7Compõem este dossiê 11 artigos, agregando novas contribuições analíticas aos trabalhos selecionados no IV Colóquio Internacional Espaço e Economia. Assim, são explorados, sempre sob o signo da leitura crítica e politicamente referenciada, temas como a Agenda 2030 e 17 Objetivos do Desenvolvimento Sustentável, a financeirização do meio ambiente nas ações de combate às mudanças climáticas e as implicações do neoliberalismo econômico na Amazônia, no estado do Rio de Janeiro e na Região Metropolitana de Belo Horizonte.

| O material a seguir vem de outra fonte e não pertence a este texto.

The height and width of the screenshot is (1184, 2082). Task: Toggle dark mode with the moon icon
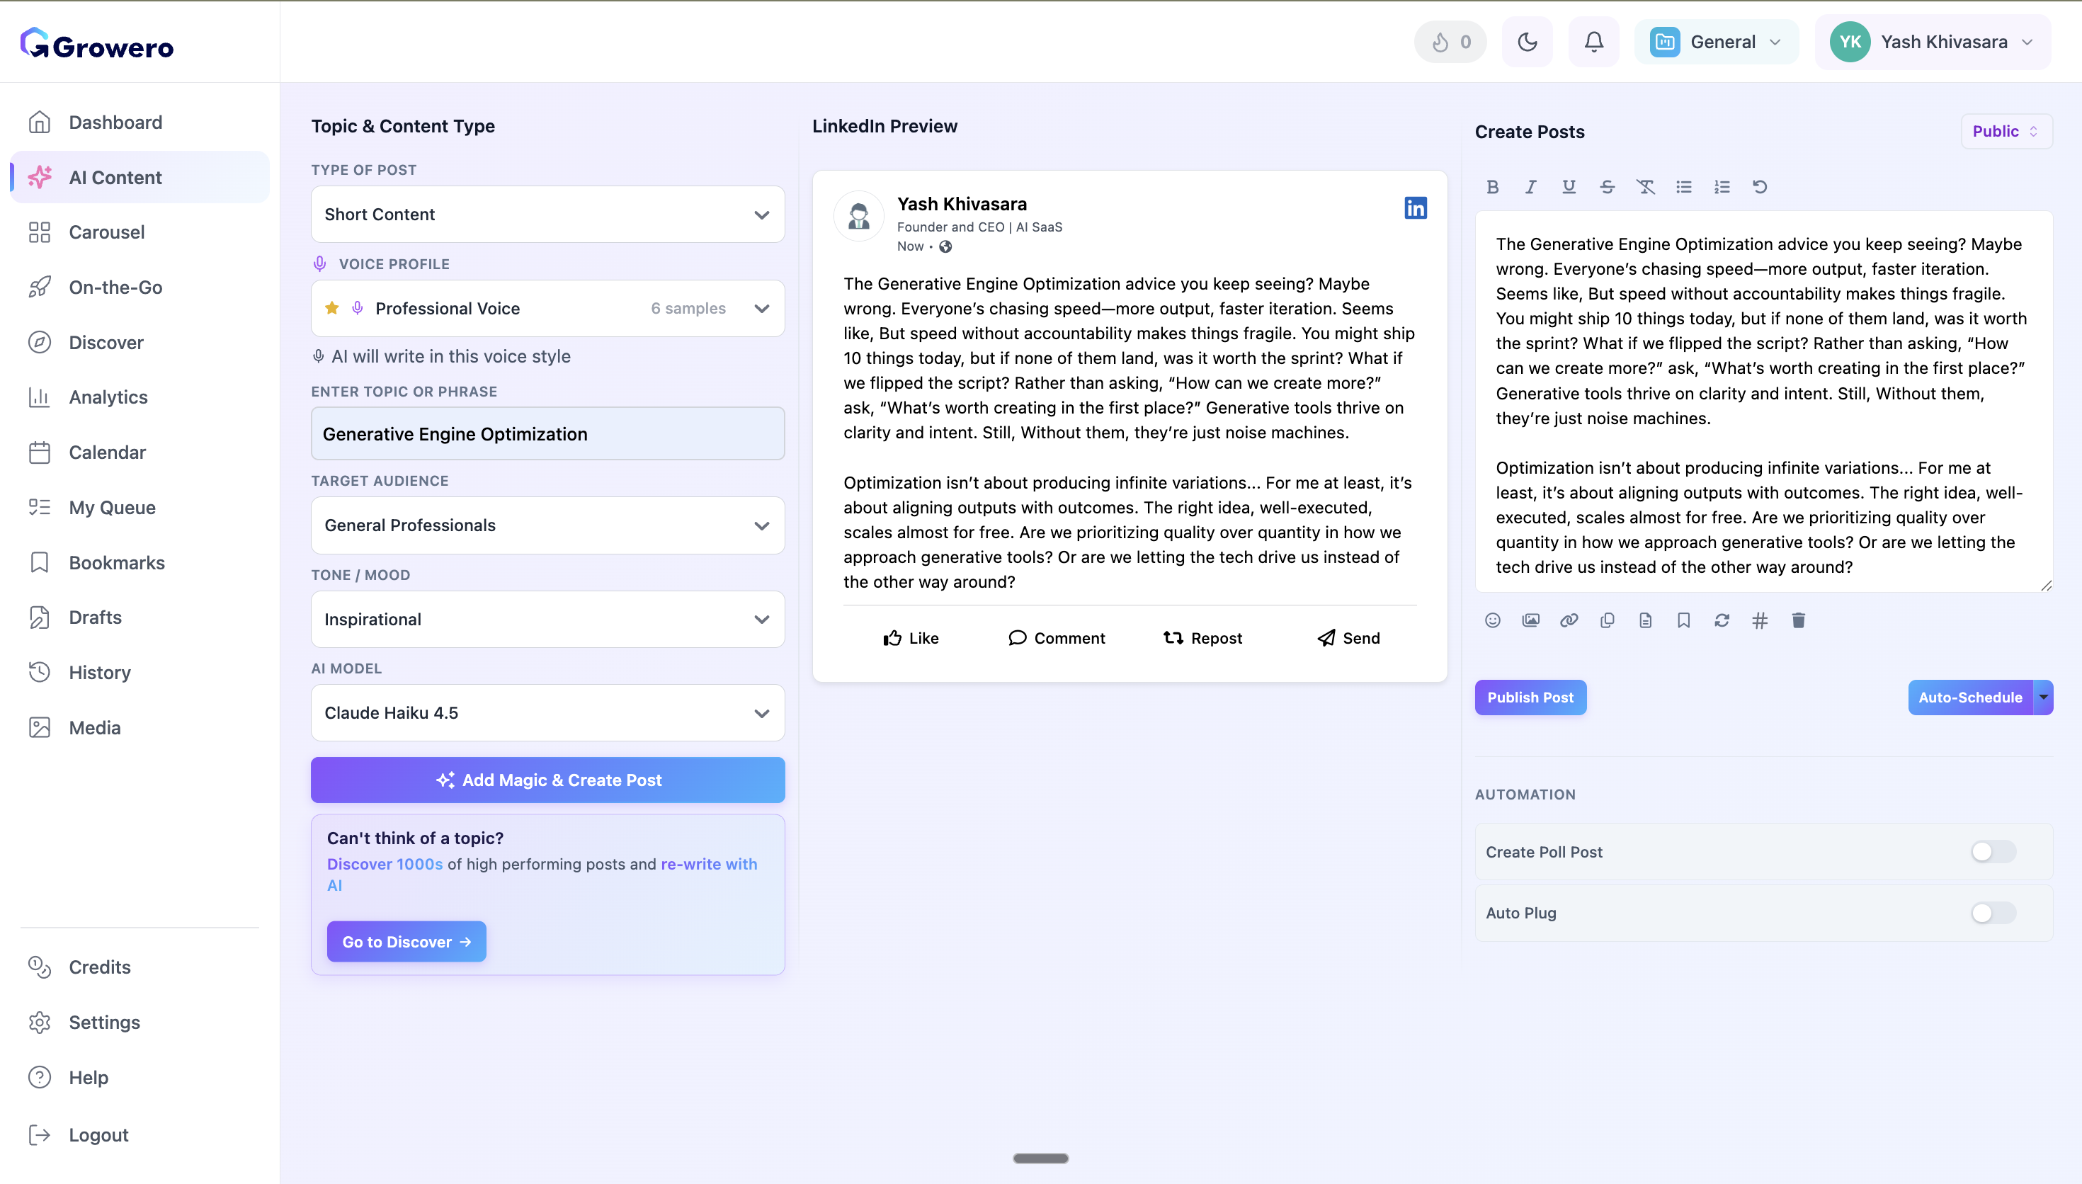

A criação de áreas protegidas e os mecanismos de segregação correlatos em Antioquia, na Colômbia; a reestruturação produtivo-territorial da Suzano Papel e Celulose no estado do Mato Grosso do Sul; os mecanismos segregadores de regularização fundiária em áreas de potencial eólico, no estado da Paraíba; e os impactos socioambientais da industrialização na comunidade de pescadores artesanais da Baía de Sepetiba, Rio de Janeiro, também estão contemplados com artigos neste volume. O dossiê conta ainda com um artigo que analisa a Petrobras no contexto da destruição criativa e uma contribuição analítica sobre as relações sociedade-natureza a partir das obras de Karl Marx e Henri Lefebvre.

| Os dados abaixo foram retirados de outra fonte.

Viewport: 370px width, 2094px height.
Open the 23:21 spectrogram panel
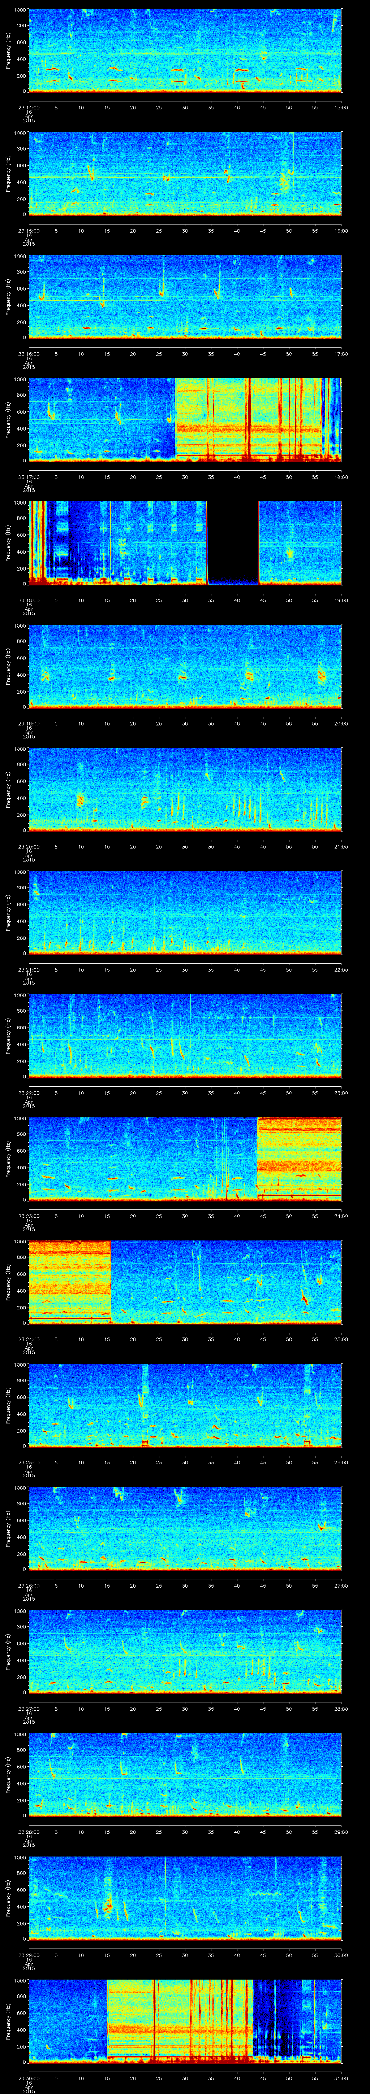[x=185, y=911]
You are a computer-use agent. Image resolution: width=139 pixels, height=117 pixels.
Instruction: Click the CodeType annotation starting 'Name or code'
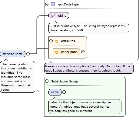(89, 69)
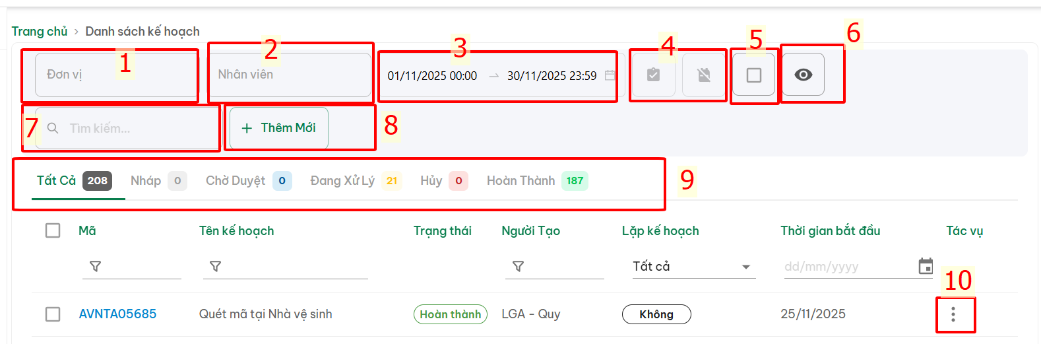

8Com uma agenda tão extensa de pesquisas e temas tão instigantes e urgentes, esperamos que o dossiê Geografia econômica, neoliberalismo e ecologia política do desenvolvimento, incluído na edição de Geografares – Revista do Programa de Pós-Graduação em Geografia e do Departamento de Geografia da Universidade Federal do Espírito Santo (Ufes) seja um importante incentivo para novas investigações e aprofundamentos.

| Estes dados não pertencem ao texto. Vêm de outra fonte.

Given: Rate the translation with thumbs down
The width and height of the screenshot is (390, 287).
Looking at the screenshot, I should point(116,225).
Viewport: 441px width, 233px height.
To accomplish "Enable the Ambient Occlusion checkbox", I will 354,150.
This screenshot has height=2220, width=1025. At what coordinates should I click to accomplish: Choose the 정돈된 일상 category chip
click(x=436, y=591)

9Registramos, por fim, nossos agradecimentos aos editores de Geografares por aprovarem a publicação deste dossiê, assim como aos autores, tradutores, revisores e demais envolvidos nesta empreitada. Somos gratos ao Conselho Nacional de Desenvolvimento Científico e Tecnológico (CNPq) e da Fundação Carlos Chagas Filho de Amparo à Pesquisa do Estado do Rio de Janeiro (FAPERJ) pelo apoio ao projeto Ecologia Política, reestruturação territorial-produtiva e desenvolvimento sustentável: implicações nas periferias metropolitanas, do qual este dossiê é um importante desdobramento.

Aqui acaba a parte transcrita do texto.